→ **Stated goal**
Using the passage on valuing gifts below, decide whether each statement agrees with it, answering yes or no and quoting the words that settle it. 1. A donor may treat the value of a gift to a tax-exempt entity as a deduction on a U.S. federal income tax return. 2. Placing a high value on an asset given to a family member leads to a low gift tax. 3. The guidance in the Internal Revenue Code includes a definition of a "qualified appraiser."

In general, the recipient’s tax-paying status determines how a gift will affect the donor’s tax liability. A donor making a gift to a non-tax-exempt entity, such as a family member, may incur a gift tax liability if the transfer was structured as a taxable gift. In these situations, a relatively low value placed on the transferred asset would translate to a relatively low gift tax on the transfer. In contrast, a donor making a gift to a tax-exempt entity will typically be able to maximize his income tax deduction—and, as a result, reduce his income tax liability—if the value of the gift is relatively high. The value of the gift to a tax-exempt entity may be treated as a tax deduction on the donor’s U.S. federal income tax return. The analyst should carefully perform a tax-related analysis—whether for gift tax purposes or income tax purposes—because of the opposing inherent biases that the donor may have with respect to the analysis.

A common dispute between the Internal Revenue Service and the taxpayer/donor over the valuation of gifts of complex assets centers on the size of the discount for lack of marketability (DLOM) applied to the valuation. Estimating an appropriate DLOM requires consideration of several important features of the subject asset. The analyst should maintain consistency in evaluating these features from case to case. In other words, if the analyst has estimated a relatively high DLOM in the valuations of gifts to non-tax-exempt entities, then taking a different position (that is, a relatively low DLOM) in the valuation of a similar ownership interest that’s transferred to a tax-exempt entity will likely be subject to scrutiny. While there are other adjustments that may be appropriate in the valuation of a complex asset for charitable contribution purposes, we’ll focus on the DLOM and how the specific features of the complex asset influence its valuation.

 

IRC Guidance 

Valuations of charitable contributions should be prepared in accordance with the applicable provisions of Internal Revenue Code Section 170. Important guidance prescribed in the IRC includes: (1) the standard of value, (2) the definition of a charitable contribution, (3) what types of charitable contributions require an independent qualified appraisal, and (4) the definitions of a “qualified appraisal” and “qualified appraiser.”

Target position items
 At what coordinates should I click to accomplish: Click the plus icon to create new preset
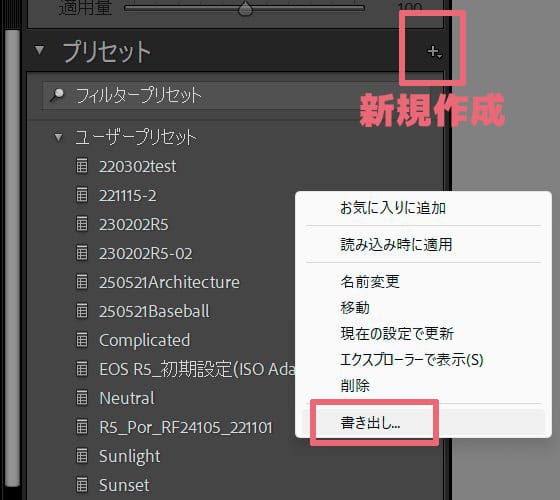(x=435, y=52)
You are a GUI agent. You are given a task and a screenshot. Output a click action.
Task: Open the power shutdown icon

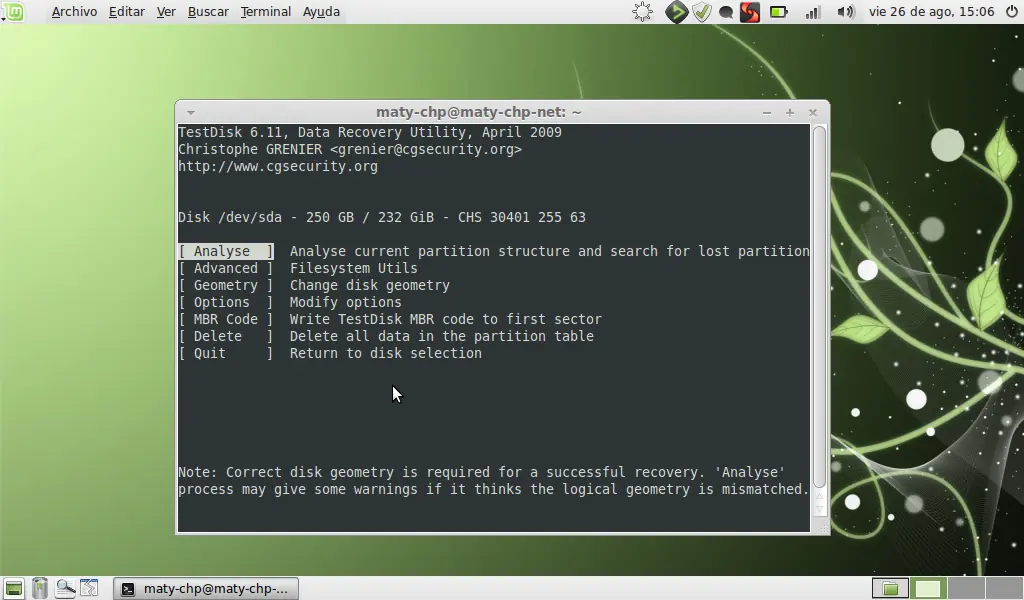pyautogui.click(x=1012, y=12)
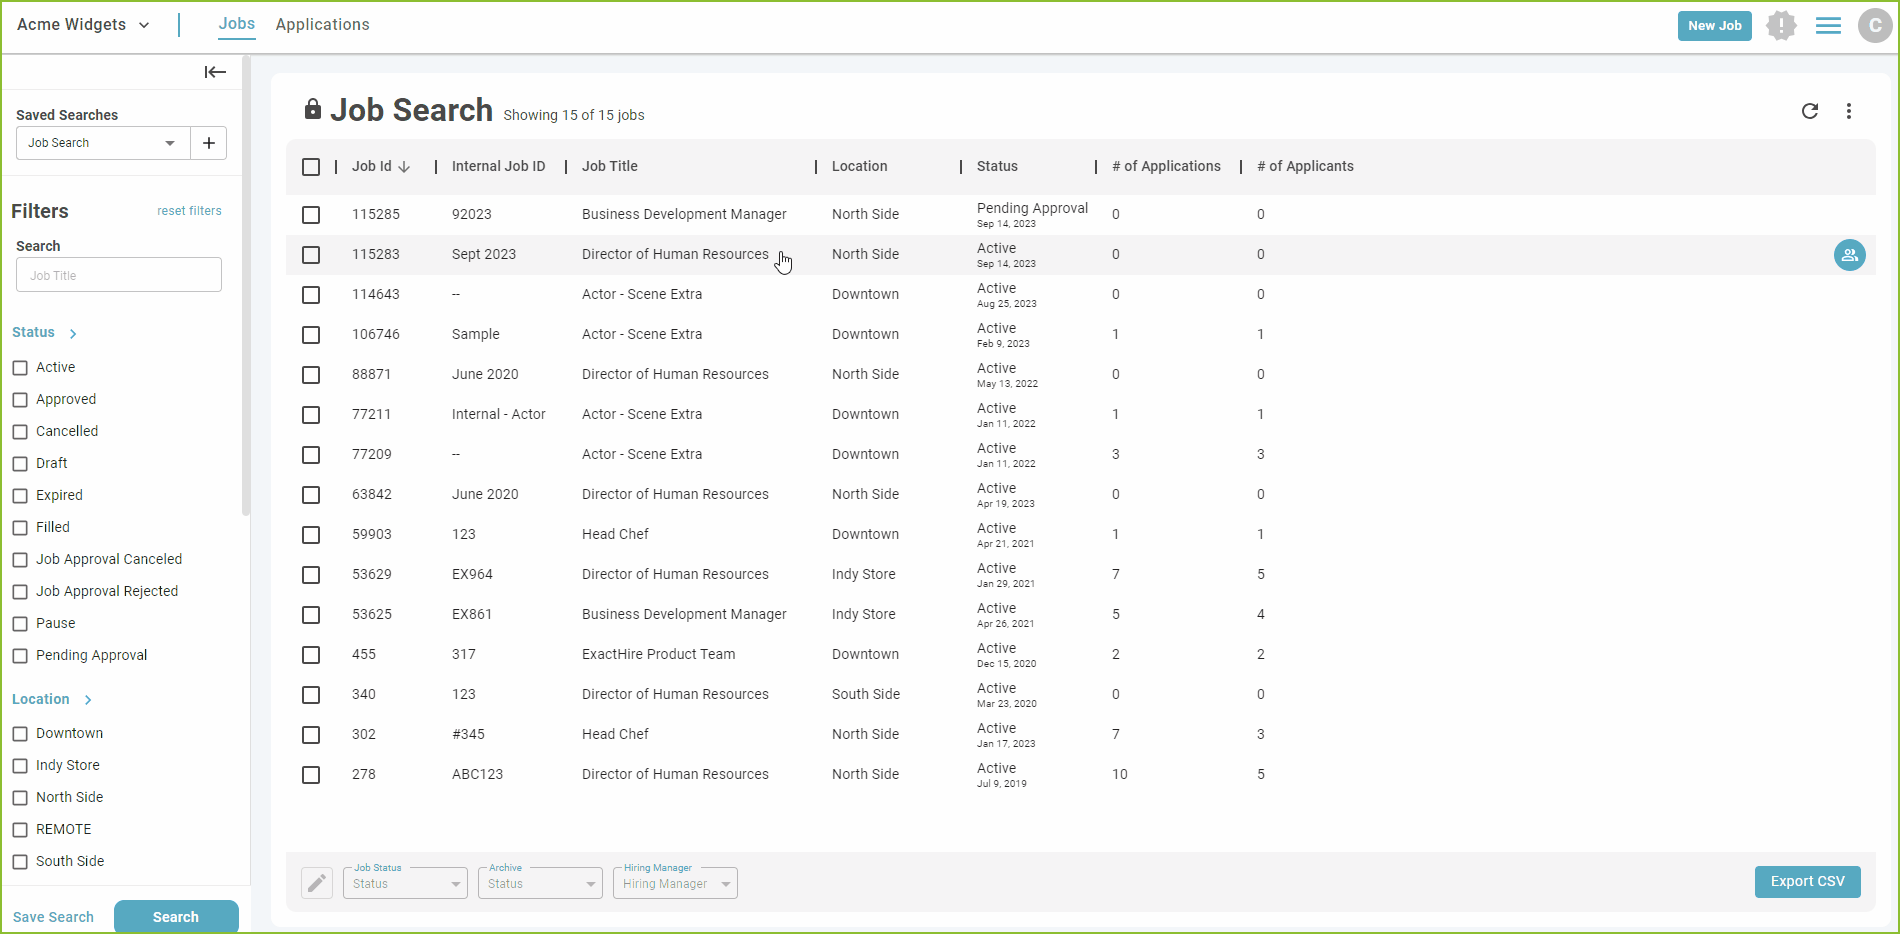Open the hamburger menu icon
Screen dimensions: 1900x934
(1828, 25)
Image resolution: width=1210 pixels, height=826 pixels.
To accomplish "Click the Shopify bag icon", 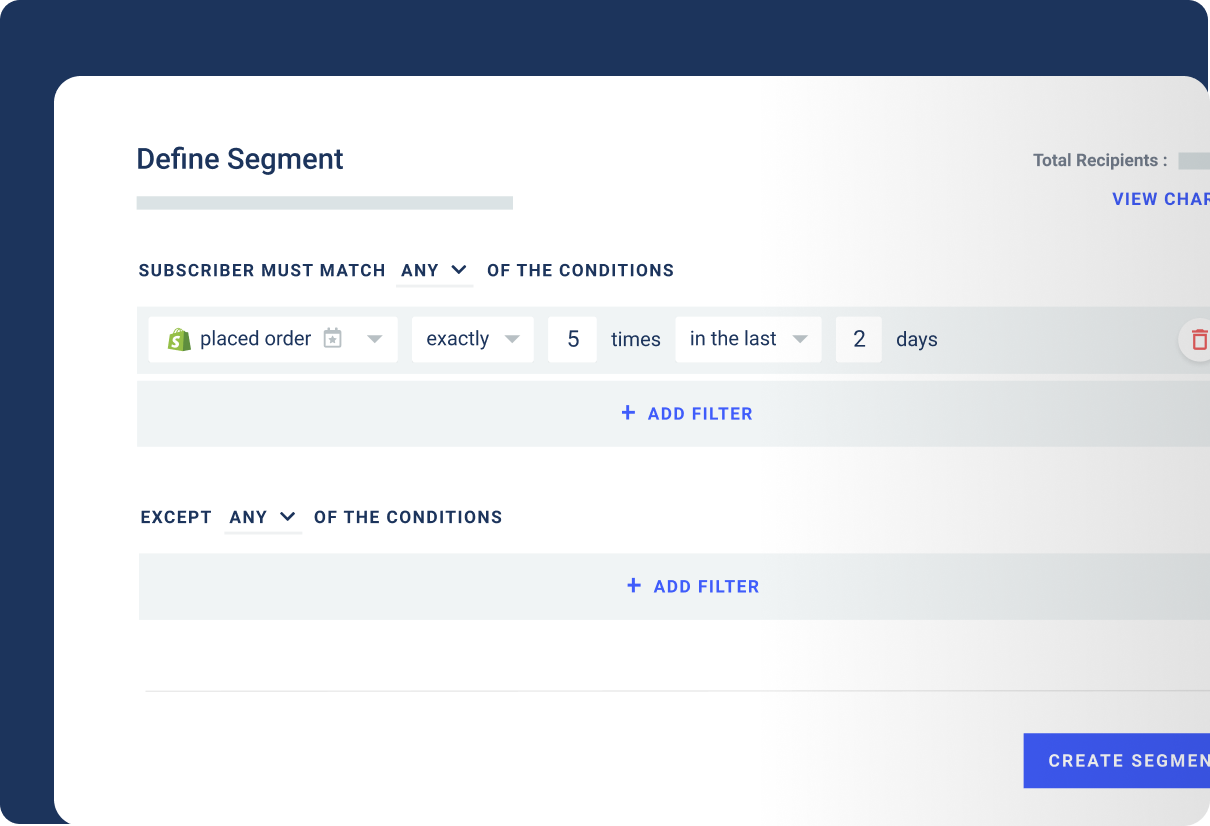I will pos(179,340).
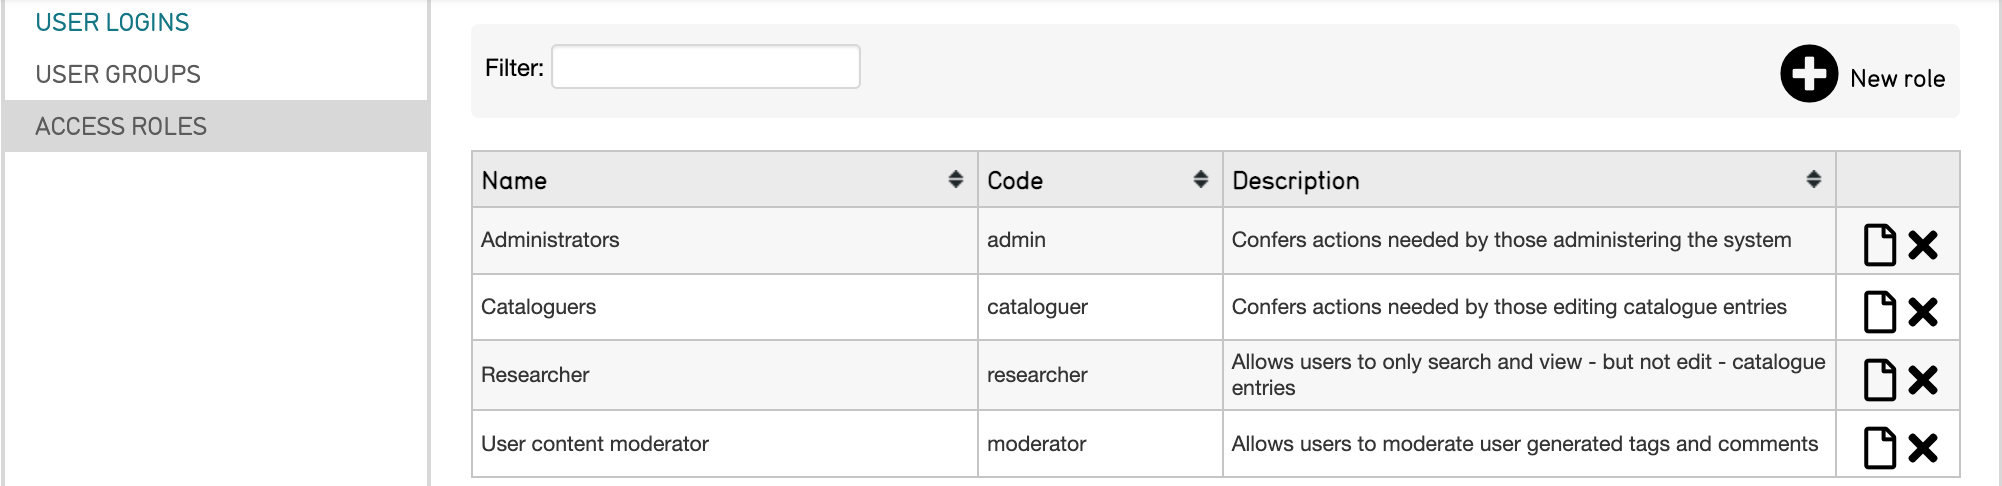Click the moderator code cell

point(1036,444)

→ **Right answer**
1. Yes: "The value of the gift to a tax-exempt entity may be treated as a tax deduction on the donor’s U.S. federal income tax return."
2. No: "a relatively low value placed on the transferred asset would translate to a relatively low gift tax on the transfer."
3. Yes: "(4) the definitions of a “qualified appraisal” and “qualified appraiser.”"